Records shown Block Start

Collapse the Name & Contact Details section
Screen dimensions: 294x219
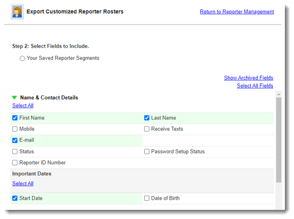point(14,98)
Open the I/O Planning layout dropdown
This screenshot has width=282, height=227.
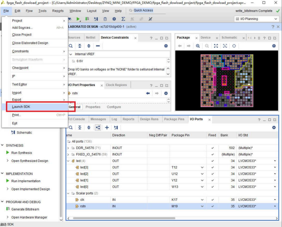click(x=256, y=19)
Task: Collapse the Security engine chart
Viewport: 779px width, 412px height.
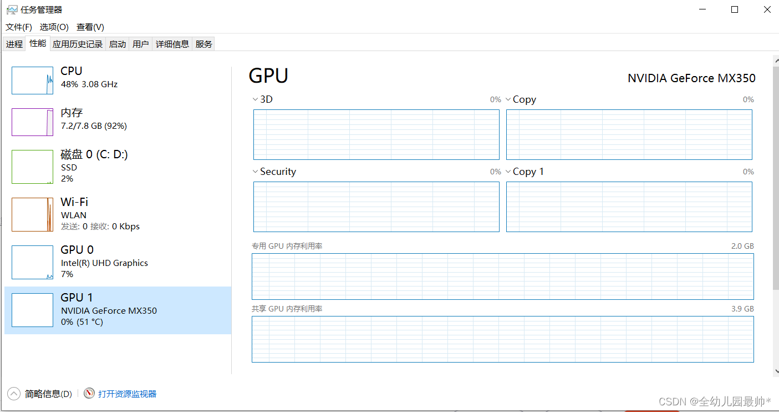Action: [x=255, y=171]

Records shown Block End
Records shown Block Start

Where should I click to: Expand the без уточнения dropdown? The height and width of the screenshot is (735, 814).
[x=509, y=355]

Records shown Block End
Records shown Block Start

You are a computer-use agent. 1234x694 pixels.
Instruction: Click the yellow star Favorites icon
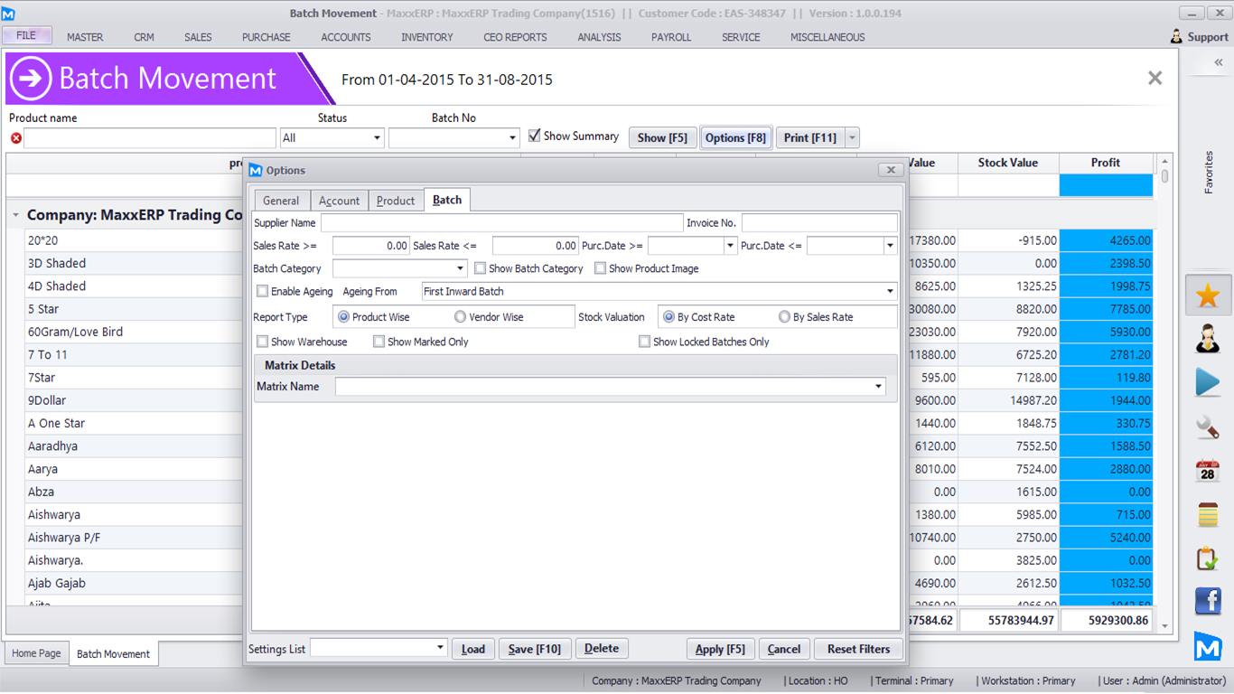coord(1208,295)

Records shown Block End

Work instruction: When a line above contains the string "Collapse", copy that line.

Task output:
Collapse the Name & Contact Details section
Task: Collapse the Security engine chart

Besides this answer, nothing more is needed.